- Native name: ভৰলু নদী (Assamese)

Location
- State: Assam
- District: Kamrup Metropolitan district

Physical characteristics
- Source: Khasi Hills
- • location: Meghalaya
- Mouth: Brahmaputra River
- • location: Bharalumukh, Guwahati, Assam
- • coordinates: 26°10′29.9″N 91°43′47.1″E﻿ / ﻿26.174972°N 91.729750°E

Basin features
- Progression: Bharalu River - Brahmaputra River

= Bharalu River =

River in India

The Bharalu River is a tributary of the Brahmaputra River in the Indian state of Assam. The Bharalu River originates in the Khasi Hills of Meghalaya and flows through the heart of Guwahati before its confluence with the Brahmaputra River.
Bharalu river is one of the most polluted rivers in the state of Assam.
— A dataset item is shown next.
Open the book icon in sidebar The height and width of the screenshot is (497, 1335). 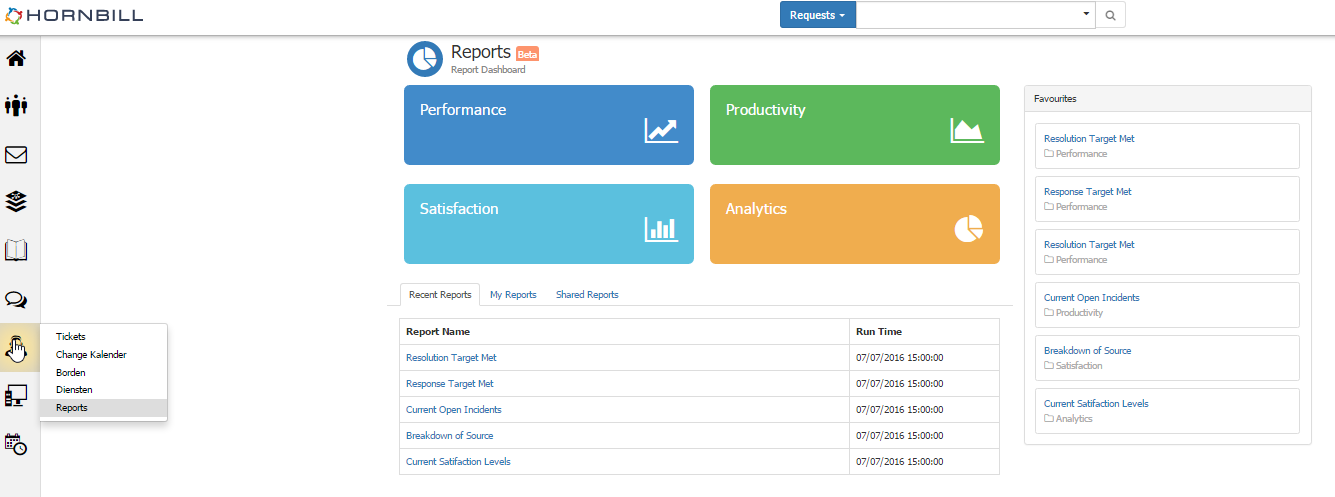(x=16, y=250)
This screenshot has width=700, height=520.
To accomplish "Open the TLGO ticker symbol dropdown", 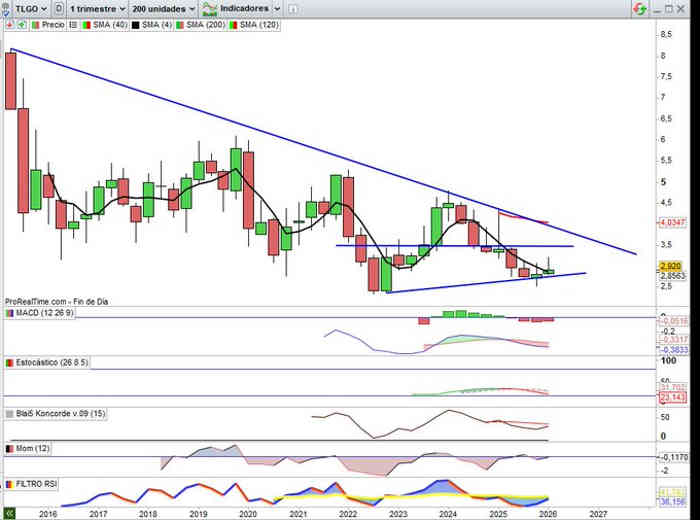I will pyautogui.click(x=25, y=8).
==Pollution of the Bharalu River==
Bharalu River carries a large portion of the Guwahati city's municipal wastes. Bharalu serves as the natural drainage in Guwahati and the river carries sewage and wastage from markets, commercial establishments, hotels, restaurants, schools etc. and flows to meet Brahmaputra River at Bharalumukh.
The biochemical oxygen demand of the river is 52 mg/L in compared to the permissible limit set by the National River Conservation Directorate (NRCD) at 3 mg/L. Moreover, the obnoxious smell generated by the river is also a health hazard for the residents of Guwahati.